What Should a Short-Fiction Recommendation System Do?To help the person trying to find good stories to read, we think a recommendation system should do the following:
- Point the person to a few stories recommended by one or more reviewers, offering a general idea of the topic of each story without giving anything away that spoils the story.
- Tell them how to get hold of a copy of the story.
- Offer a review of the story meant to be read after the reader has finished it. Not a page-long literary critique, but something that invites further discussion.
- Provide a place for discussion of the story.
This is independent of what sort of criteria determine the story ratings.
In this view, many SF/F reviewers are providing step 3 and nothing more. We designed RSR to do all four, but step 3 is our weakest link, since we're professional software guys (and long-time fans) but we're not professional reviewers. (A future post will discuss how our ratings compare with the professionals.)

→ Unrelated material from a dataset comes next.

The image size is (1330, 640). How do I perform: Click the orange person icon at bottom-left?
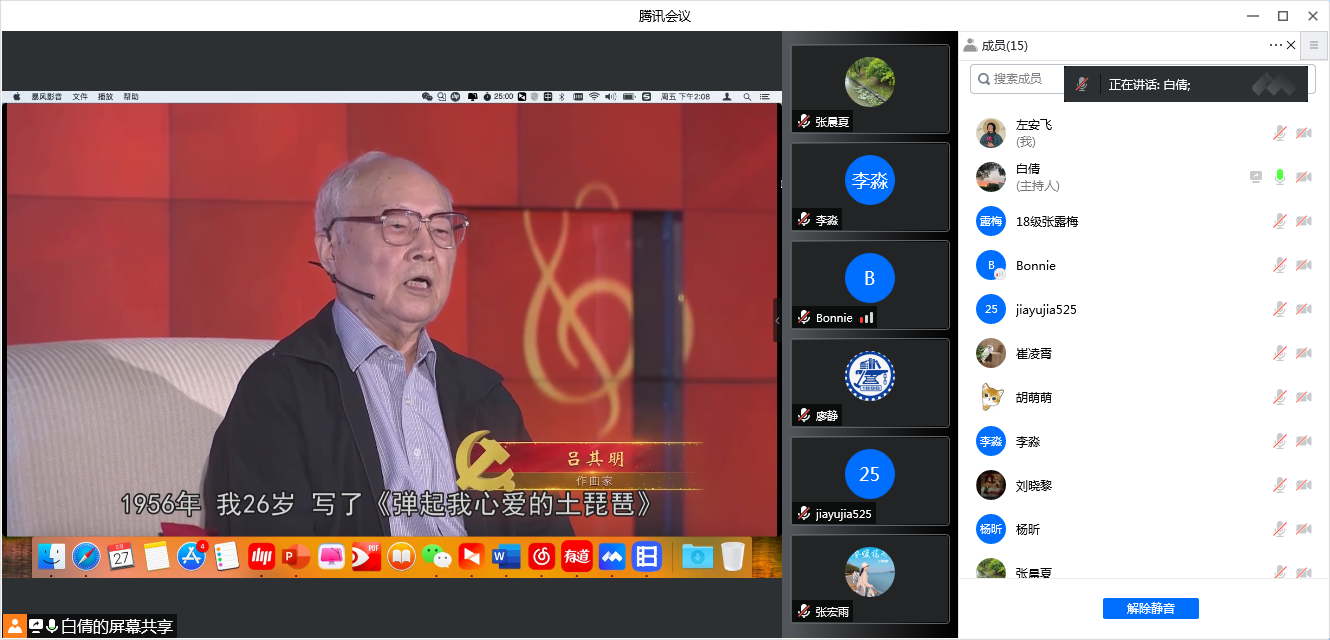[15, 626]
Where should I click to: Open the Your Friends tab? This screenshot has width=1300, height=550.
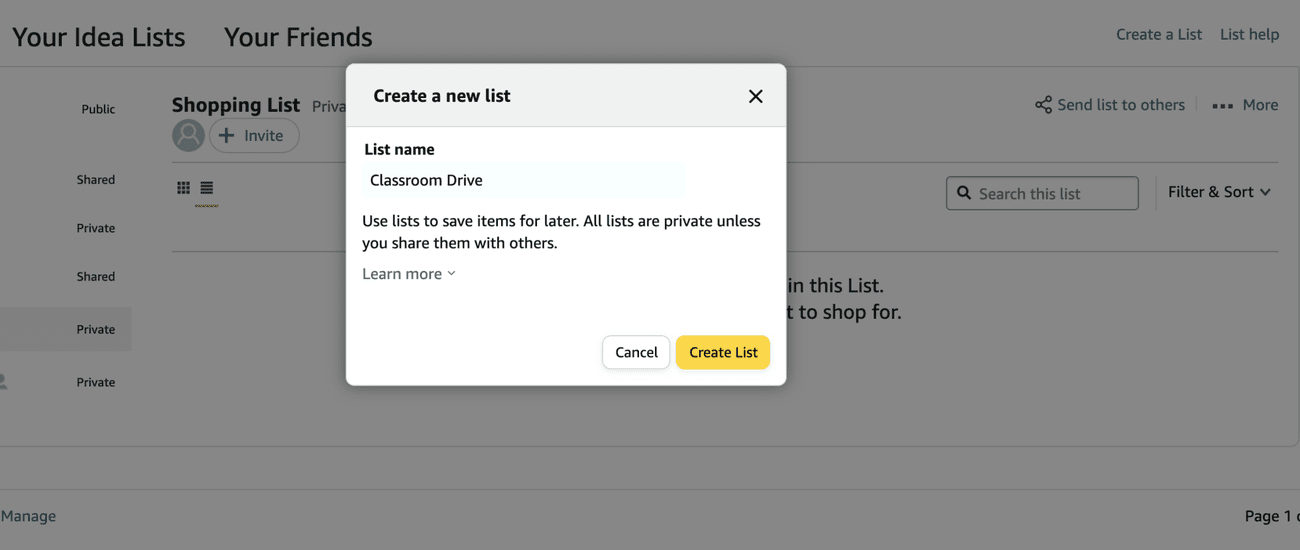click(x=298, y=37)
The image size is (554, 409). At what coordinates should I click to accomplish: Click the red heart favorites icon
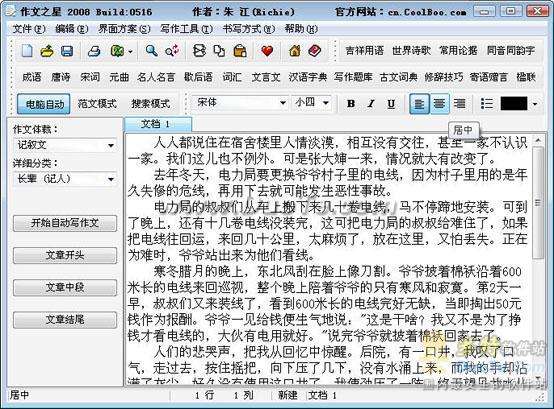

How Do We Get Reviews into a Recommendation System?We've identified the online reviewers who do actually make recommendations. For each story that we review (no matter what rating we gave it) we check to see who (if anyone) recommended the story, and we provide links to their recommendations. We put them in red to make them easier to find. (Look at the Year-To-Date list to see what we're talking about.)
This means that you can glance down the list of stories and choose based on your favorite reviewer(s). Or you can mix and match. For example, you might decide that you want to read all the stories that Lois Tilton recommended, but only if RSR gave them at least three stars. With a little experimentation, you should be able to figure out which reviewers best match your own tastes.
Mr. Clarke has a point, but nevertheless there is a lot of value in the short-fiction reviews that are already on the web. A good recommendation system should let readers unlock that value.